JPG : L’éducation est une énorme machine, c’est là qu’il y a le plus de fonctionnaires, c’est le plus gros budget de l’état, et personne n’y comprend rien parce que justement, c
‘est une grosse machine. Le ministre actuel est sans doute le premier depuis fort longtemps qui connaît le mammouth de l’intérieur. Il a été nourri là-dedans, il connaît le système de A à Z. Il a été professeur, professeur de classes préparatoires, inspecteur général, doyen de l’inspection générale, il a tout fait. Et il s’est entouré de gens qui connaissent aussi très bien le système. L’éducation, ça permet de toucher du doigt les grandes difficultés d’un ministre face à sa propre administration. Gilles de Robien a, à une époque, demandé à son cabinet de rédiger un arrêté pour privilégier la méthode alphabétique d’apprentissage de la lecture… Eh bien tous les inspecteurs ont fait passer le message suivant : continuez comme vous faites, la méthode alphabétique, c’est un truc de bourgeois. Nous, on s’adresse à tout le monde, alors on y va à fond dans la méthode dite « idéovisuelle »… Qui produit des dyslexiques en grandes quantités !
CM : En l’état actuel des choses, quelles sont les vraies solutions selon vous pour l’école de demain ?
JPB : Il faut repenser le système non pas en termes quantitatifs – c’est ce que font beaucoup de syndicats – mais en termes qualitatifs : on va à l’école pour apprendre quoi et comment ? Il faut reprendre les choses à la base, c’est-à-dire au primaire, en donnant aux enfants une maîtrise de la langue française. Il faut leur apprendre à lire, écrire, compter, calculer. Il faut établir une liberté pédagogique réelle qui permettra aux instits qui essayaient d’opérer avec des méthodes alphabétiques de le faire très officiellement sans avoir à se cacher. Il faut une refonte des programmes, qui est en cours, ce qui est une bonne chose. On va enfin refaire des cours de grammaire normatifs, réintroduire le par cœur. On va apprendre du vocabulaire, des récitations, des règles. Entre 5 et 10 ans, on apprend avec une très grande facilité. A force de vouloir jouer l’égalité des chances, on a fabriqué des exclus qui ont en plus l’impression qu’on a exercé sur eux une violence pédagogique et qui vous retournent ça en violence pratique. Ecoutez le vocabulaire des banlieues : ce sont des mots d’une syllabe.
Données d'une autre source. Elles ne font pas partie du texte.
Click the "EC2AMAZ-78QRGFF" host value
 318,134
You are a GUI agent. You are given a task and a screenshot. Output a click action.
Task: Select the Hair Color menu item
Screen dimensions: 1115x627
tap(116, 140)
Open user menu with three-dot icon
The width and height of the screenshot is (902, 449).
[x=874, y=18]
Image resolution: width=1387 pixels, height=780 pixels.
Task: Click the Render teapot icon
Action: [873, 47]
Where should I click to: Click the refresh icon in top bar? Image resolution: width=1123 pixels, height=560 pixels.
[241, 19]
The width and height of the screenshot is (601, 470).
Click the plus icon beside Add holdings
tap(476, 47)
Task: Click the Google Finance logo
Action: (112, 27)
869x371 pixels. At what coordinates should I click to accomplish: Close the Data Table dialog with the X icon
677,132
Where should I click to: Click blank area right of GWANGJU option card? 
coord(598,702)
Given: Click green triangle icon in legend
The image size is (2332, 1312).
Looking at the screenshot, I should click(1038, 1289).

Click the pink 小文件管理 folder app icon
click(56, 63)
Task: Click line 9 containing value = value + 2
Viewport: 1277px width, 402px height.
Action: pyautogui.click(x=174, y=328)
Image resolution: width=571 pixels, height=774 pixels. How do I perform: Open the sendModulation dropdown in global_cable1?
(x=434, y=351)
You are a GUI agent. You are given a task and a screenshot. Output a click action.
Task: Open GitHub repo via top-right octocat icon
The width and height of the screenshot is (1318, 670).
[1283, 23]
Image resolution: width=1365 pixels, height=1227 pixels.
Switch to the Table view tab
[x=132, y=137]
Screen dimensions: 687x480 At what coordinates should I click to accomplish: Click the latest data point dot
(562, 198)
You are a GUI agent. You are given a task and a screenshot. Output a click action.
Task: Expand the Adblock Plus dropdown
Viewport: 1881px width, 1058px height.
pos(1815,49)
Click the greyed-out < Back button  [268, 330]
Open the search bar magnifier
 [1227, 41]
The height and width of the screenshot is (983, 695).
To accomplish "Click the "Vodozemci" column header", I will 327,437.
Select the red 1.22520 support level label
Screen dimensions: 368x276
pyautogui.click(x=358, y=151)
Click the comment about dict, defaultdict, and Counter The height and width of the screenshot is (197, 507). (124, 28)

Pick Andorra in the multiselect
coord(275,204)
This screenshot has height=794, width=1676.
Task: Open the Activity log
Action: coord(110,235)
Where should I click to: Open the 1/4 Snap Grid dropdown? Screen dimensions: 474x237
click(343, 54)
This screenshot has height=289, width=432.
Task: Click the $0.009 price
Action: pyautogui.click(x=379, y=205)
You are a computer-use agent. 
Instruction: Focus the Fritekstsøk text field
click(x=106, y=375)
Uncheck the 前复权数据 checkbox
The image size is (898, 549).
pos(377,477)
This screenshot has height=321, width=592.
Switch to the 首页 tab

On a tiré le français vers une langue monosyllabique, ce qui fait que chaque fois que vous avez plus de deux syllabes, le brouillard s’installe dans la tête des mômes. Cela correspond tout à fait aux méthodes de lecture globale où ils croient connaître le mot… S’ils ont appris configuration, vous leur mettez « conflagration », « confédération », ils vous liront toujours « configuration ». Ils le ramènent à l’élément le plus simple.